As i understand if i dont store pointers, everything in c++ gets copied, which can lead to bad performance (ignore the simplicity of my example). So i thought i store my objects as pointers instead of string object inside my vector, thats better for performance right? (assumining i have very long strings and lots of them).
The problem when i try to iterate over my vector of string pointers is i cant extract the actual value from them
string test = "my-name";
vector<string*> names(20);
names.push_back(&test);
vector<string*>::iterator iterator = names.begin();
while (iterator != names.end())
{
std::cout << (*iterator) << ":" << std::endl;
// std::cout << *(*iterator); // fails
iterator++;
}
See the commented line, i have no problem in receiving the string pointer. But when i try to get the string pointers value i get an error (i couldnt find what excatly the error is but the program just fails).
I also tried storing (iterator) in a new string variable and but it didnt help?
You've created the vector and initialized it to contain 20 items. Those items are being default initialized, which in the case of a pointer is a null pointer. The program is having trouble dereferencing those null pointers.
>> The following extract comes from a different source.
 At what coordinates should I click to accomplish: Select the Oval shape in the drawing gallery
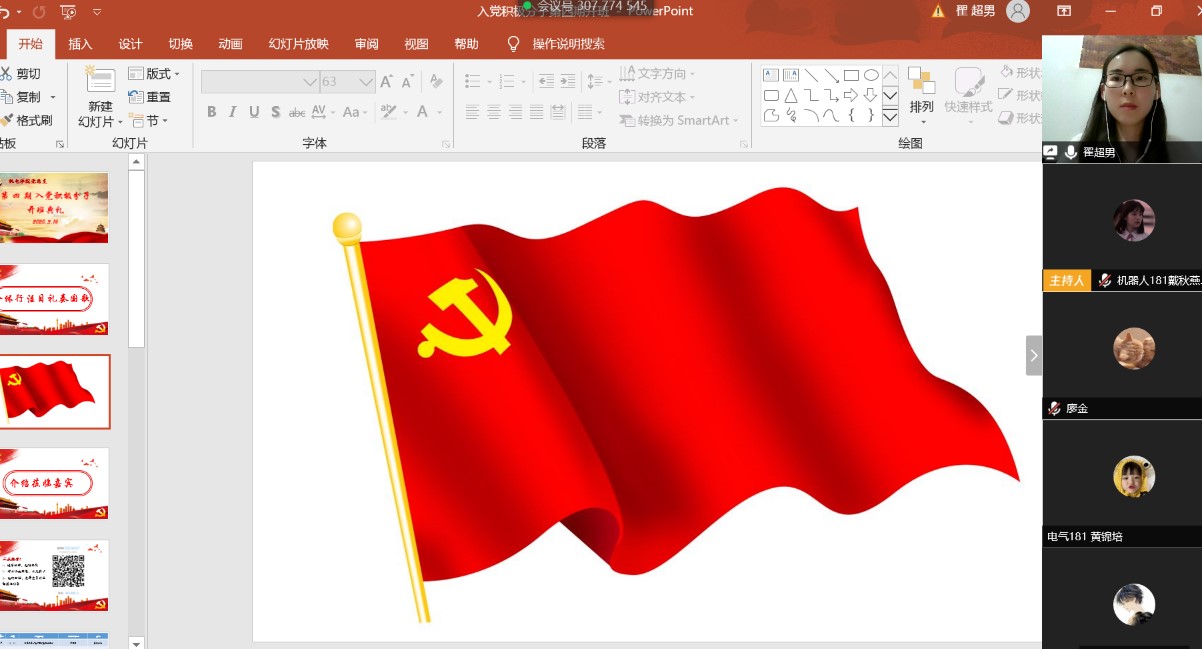tap(870, 74)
One piece of advice is to not worry about what's most efficient until you have a demonstrated problem. This code would certainly work much better with a vector<string> versus a vector<string*>.
No, no, a thousand times no.
Don't prematurely optimize. If the program is fast, there's no need to worry about performance. In this instance, the pointers clearly reduce performance by consuming memory and time, since each object is only the target of a single pointer!
Not to mention that manual pointer programming tends to introduce errors, especially for novices. Sacrificing correctness and stability for performance is a huge step backwards.
The advantage of C++ is that it simplifies the optimization process by providing encapsulated data structures and algorithms. So when you decide to optimize, you can usually do so by swapping in standard parts.
If you want to learn about optimizing data structures, read up on smart pointers.
This is probably the program you want:
vector<string> names(20, "my-name");
for ( vector<string>::iterator iterator = names.begin();
iterator != names.end();
++ iterator )
{
std::cout << *iterator << '\n';
}
Your code looks like you're storing a pointer to a stack-based variable into a vector. As soon as the function where your string is declared returns, that string becomes garbage and the pointer is invalid. If you're going to store pointers into a vector, you probably need to allocate your strings dynamically (using new).
Have a look at your initialization:
string test = "my-name";
vector<string*> names(20);
names.push_back(&test);
You first create a std::vector with 20 elements.
Then you use push_back to append a 21st element, which points to a valid string. That's fine, but this element is never reached in the loop: the first iteration crashes already since the first 20 pointers stored in the vector don't point to valid strings.
Dereferencing an invalid pointer causes a crash. If you make sure that you have a valid pointers in your vector, **iterator is just fine to access an element.
Try
if (*iterator)
{
std::cout << *(*iterator) << ":" << std::endl;
}
Mark Ransom explains why some of the pointers are now
string test = "my-name";
vector<string*> names(20);
The size of vector is 20, meaning it can hold 20 string pointers.
names.push_back(&test);
With the push_back operation, you are leaving out the first 20 elements and adding a new element to the vector which holds the address of test. First 20 elements of vector are uninitialized and might be pointing to garbage. And the while loop runs till the end of vector whose size is 21 and dereferencing uninitialized pointers is what causing the problem. Since the size of vector can be dynamically increased with a push_back operation, there is no need to explicitly mention the size.
vector<string*> names; // Not explicitly mentioning the size and the rest of
// the program should work as expected.